_The problem_. Nothing but the lines from the one containing "Image resolution: width=1368" to the final line of the entries should appear, copied exactly and without pictures.

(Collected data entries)
———
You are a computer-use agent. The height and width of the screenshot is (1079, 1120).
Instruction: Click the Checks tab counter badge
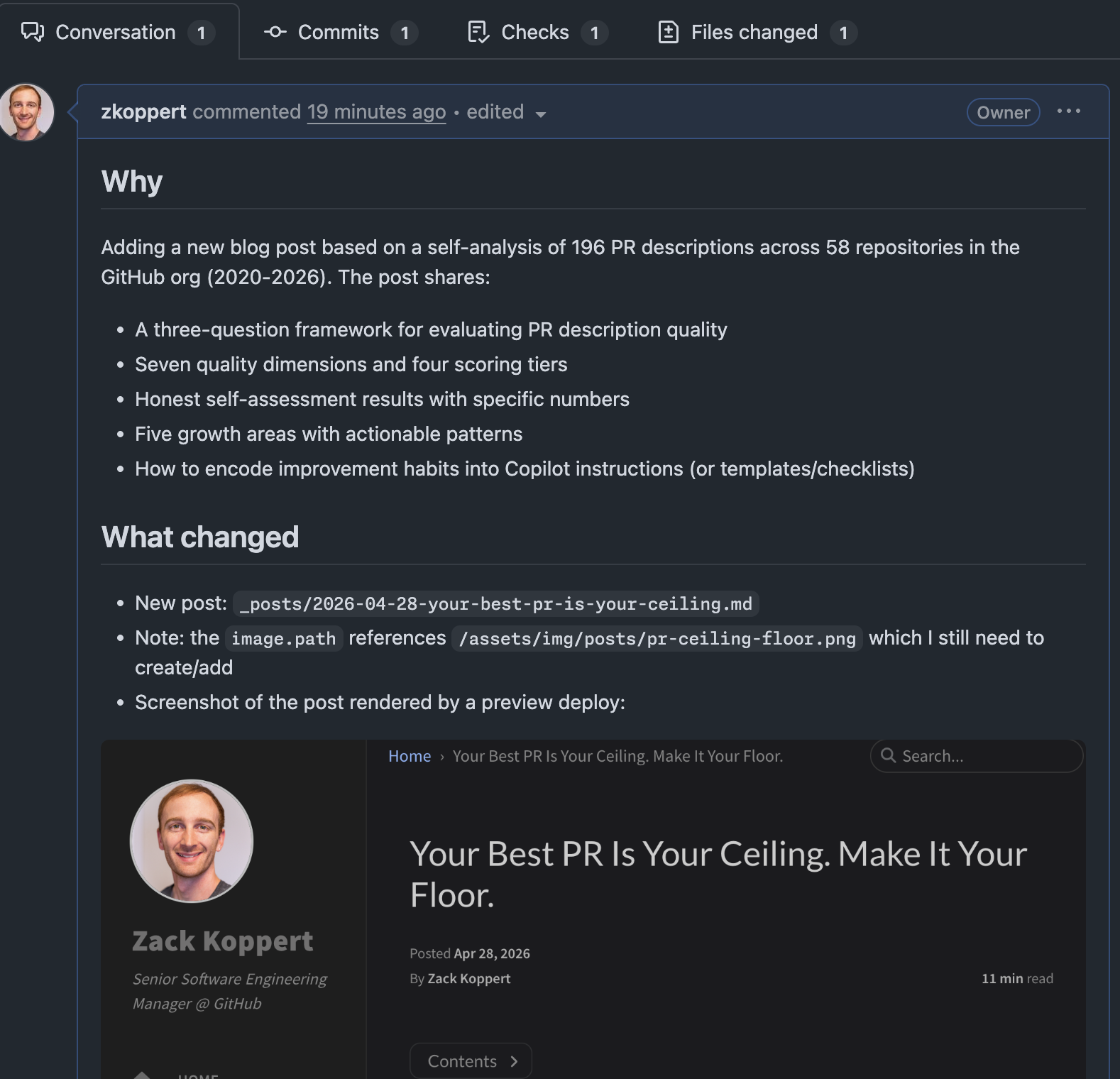pos(594,33)
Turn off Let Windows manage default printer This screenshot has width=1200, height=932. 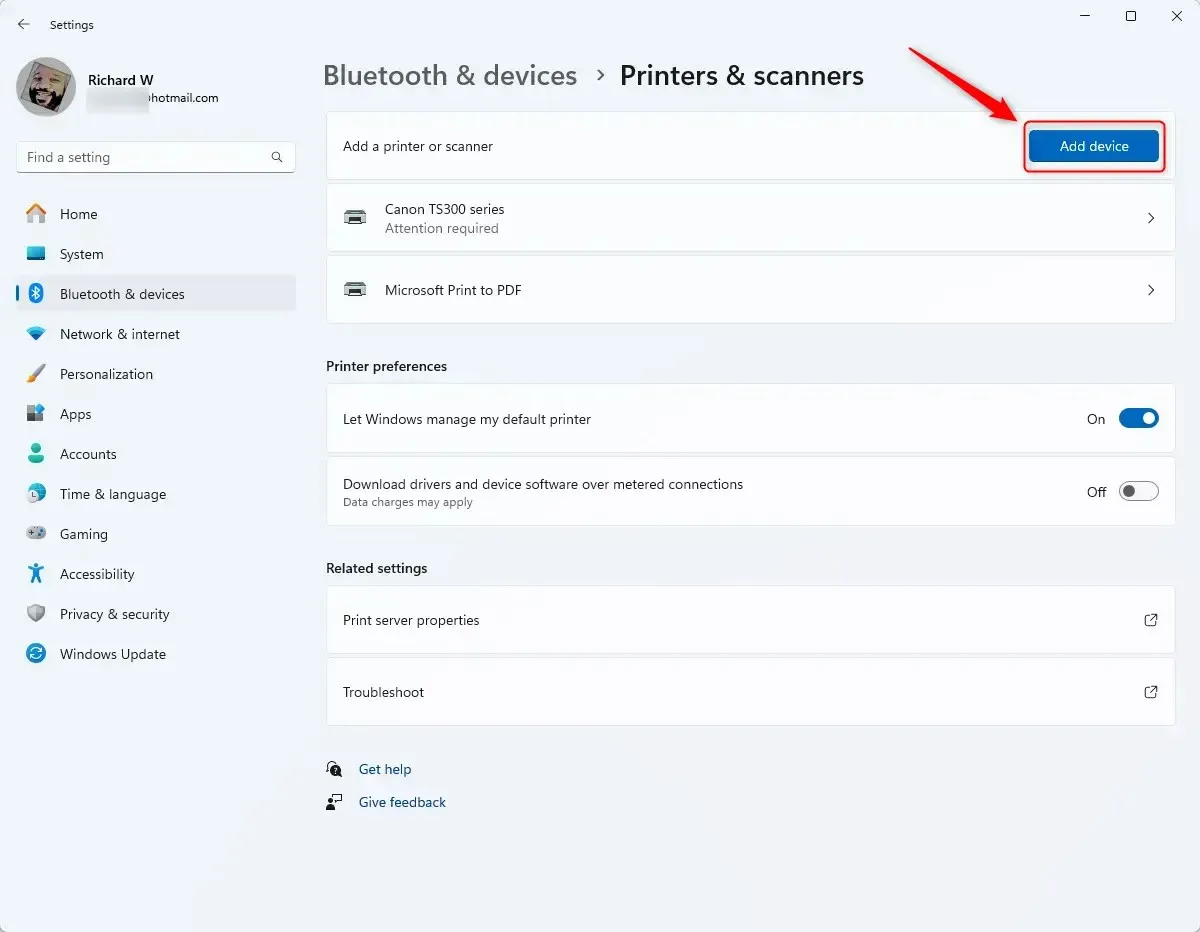tap(1138, 419)
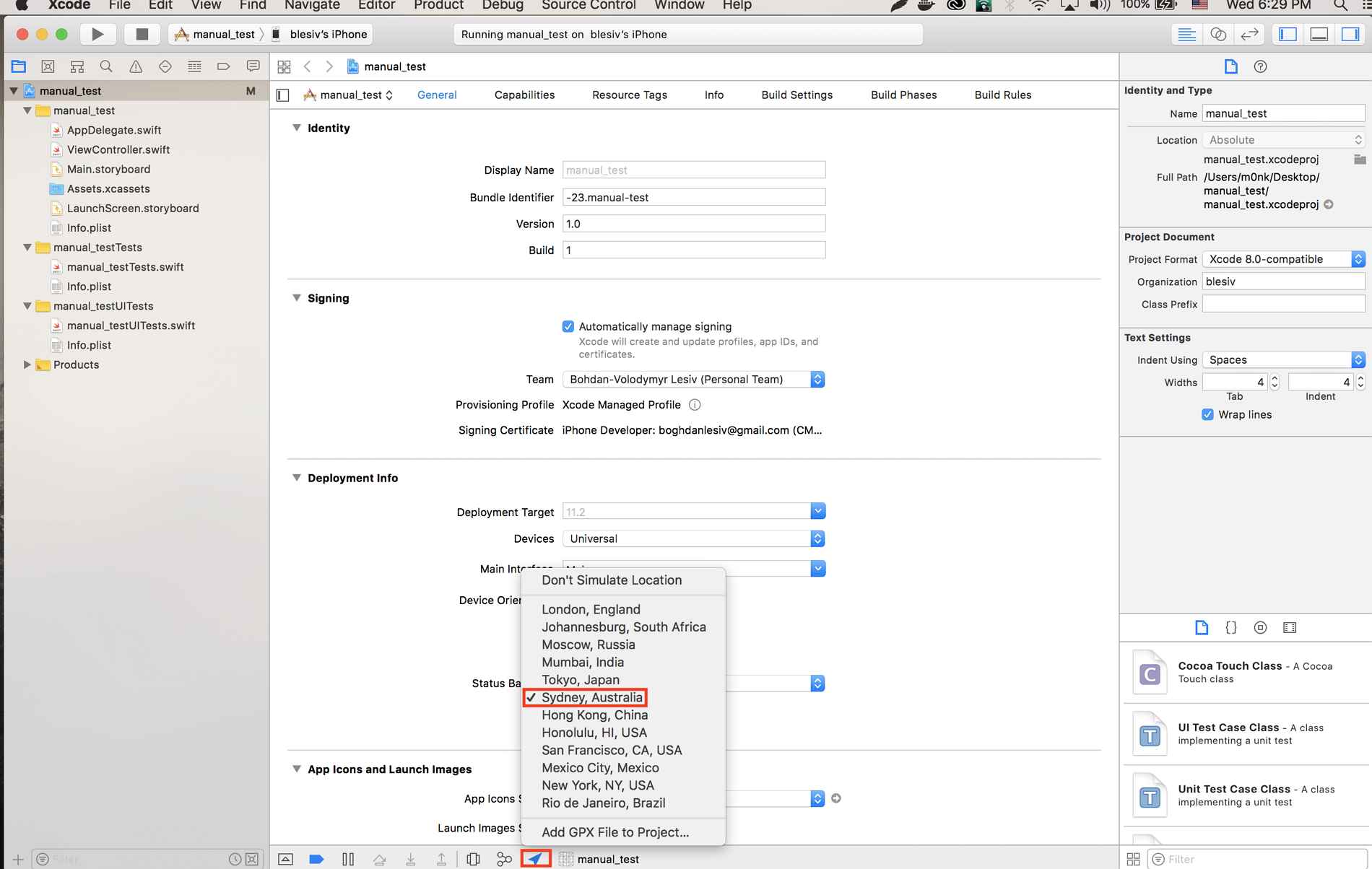Image resolution: width=1372 pixels, height=869 pixels.
Task: Open the Project Format dropdown
Action: point(1282,259)
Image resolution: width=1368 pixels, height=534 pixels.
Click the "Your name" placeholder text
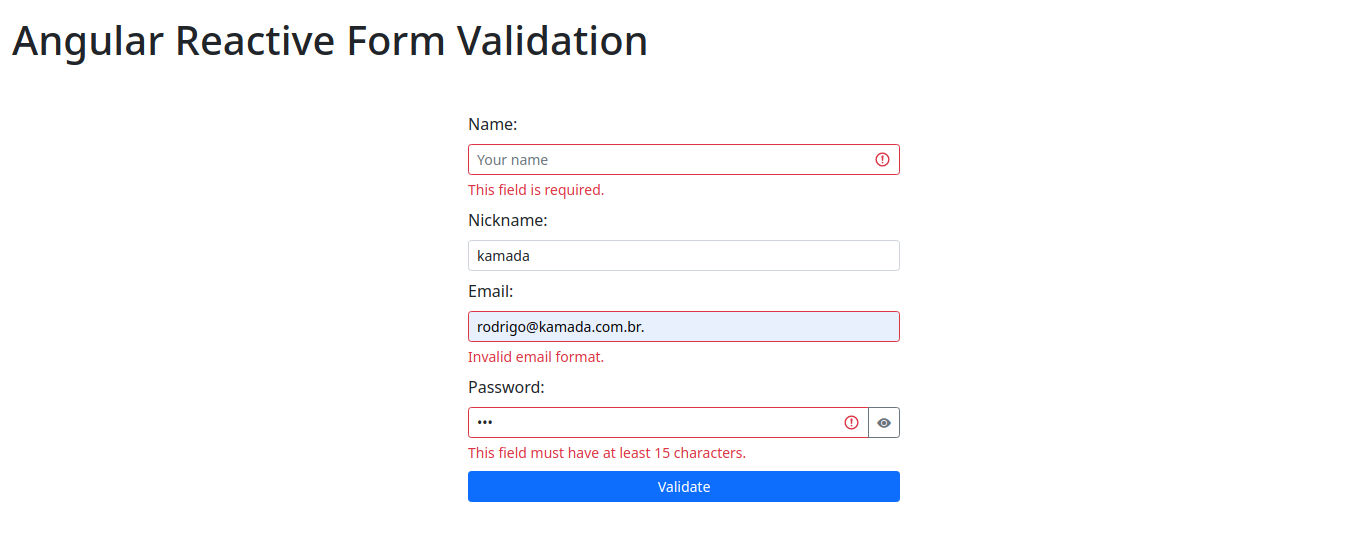coord(512,160)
———
_Exercise result_.
Image resolution: width=1368 pixels, height=534 pixels.
Click the "Your name" placeholder text
coord(512,160)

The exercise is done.